Embarking on his fifth decade as a performer, Bob Dylan is today the rarest of birds: an extraordinary artist and seasoned veteran who still has something worthwhile to say.
Bob Dylan and his band perform at the Spokane Arena on Friday, Oct. 5, at 8 pm. Tickets: $32.50 and $42.50.
Monsters of rock
The stale haze of cigarette smoke lingering in my apartment Sunday morning was testament to the fact that the ROCK NESS MONSTERS had been there the night before. But despite the fact that they display the same boundless energy offstage as they do on, my neighbors had no complaints; the Rock Ness Monsters were complete gentlemen.
Known for their very loud, mostly instrumental tunes, the Rock Ness Monsters' sound is something like what the Ramones might have come up with had they grown up in So. Cal. instead of Queens: poppy, hard rockabilly-infected instrumental surf punk. The quartet boasts an originality that few bands can easily match, particularly in Spokane. Their music resembles early Makers, Los Straightjackets, a rough-up version of the Ventures. They play Wednesday at the Quarterhorse.
Although the Rock Ness Monsters could be considered a punk band, they make damn sure they take their music (whatever you want to call it) to a different level.
"We play punk that you can twist to," insists guitarist Buzz Fadeley.
Formed about two years ago after a chance meeting in gym class, the Rock Ness Monsters have evolved from a high school all-ages band to one of the premier live acts in town. Over the past year, they've played all over the city and beyond and have just released their first CD (recorded in drummer Nate Mooter's haunted barn!) entitled (appropriately enough) 14 Lo-Fi Songs.
Their appeal is obvious, especially live, where they are best enjoyed. Their stage show is red-hot, and their "we-don't-take-ourselves-too-seriously" attitude exudes coolness.
Now let's meet the Rock Ness Monsters: Drummer Nate Mooter is the resident punk, if there is such a thing in this outfit. He's multi-talented -- playing guitar as well and singing most of the leads (when there are vocals). He seems to be a natural entertainer and is completely at home in front of a crowd. He's also pretty wild and obnoxious on stage, routinely destroying his drum set (almost always prematurely) as the band's finale.
Guitarist Scott Rickard possesses a Beatle cut and a fetching stage persona. He's also an amazing songwriter. He thinks of music mathematically and has created a kind of color-wheel chart of scales (that I can't even begin to understand). His band mates are endlessly amazed by his songwriting abilities.
Bassist Pat Flynn sports a tall, classic greaser pompadour. As the quiet one, Pat stands silently playing his bass as he scans the crowd. And just like a character from Footloose (or maybe The Donny & amp; Marie Show), Flynn struggles to wrest and maintain his creative independence from a set of over-protective Mormon parents.
Guitarist Buzz Fadeley is the baby of the band at 17. Because musicians must be 18 or older to play in bars, Fadeley's parents attend the band's gigs, whooping, applauding and snapping photographs.
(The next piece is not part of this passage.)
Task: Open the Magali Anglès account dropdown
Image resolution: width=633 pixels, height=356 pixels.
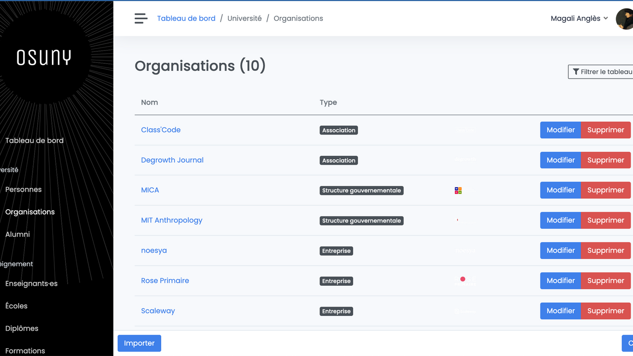Action: 579,18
Going from high school to the real world has proven to be a snap for the band as they are generally misunderstood by their peers. They've also suffered gibes due to their instrumental rock inclinations. They were even docked points at the recent Bobfest (the citywide high school band talent contest) due to "no vocals."
What does the band have to say to all this? In characteristically concise form, the Rock Ness Monsters sound off.
"It's not like we're not prepared," explains Mooter about the band's lack of vocals. "We do it on purpose. We actually wrote vocals to some of the songs, but it just sounds better without them."
"We're not a jam band," adds Fadeley. "Our songs are all written."
"When you play music, you shouldn't have a purpose," Rickard says. "You should just f--ing rock."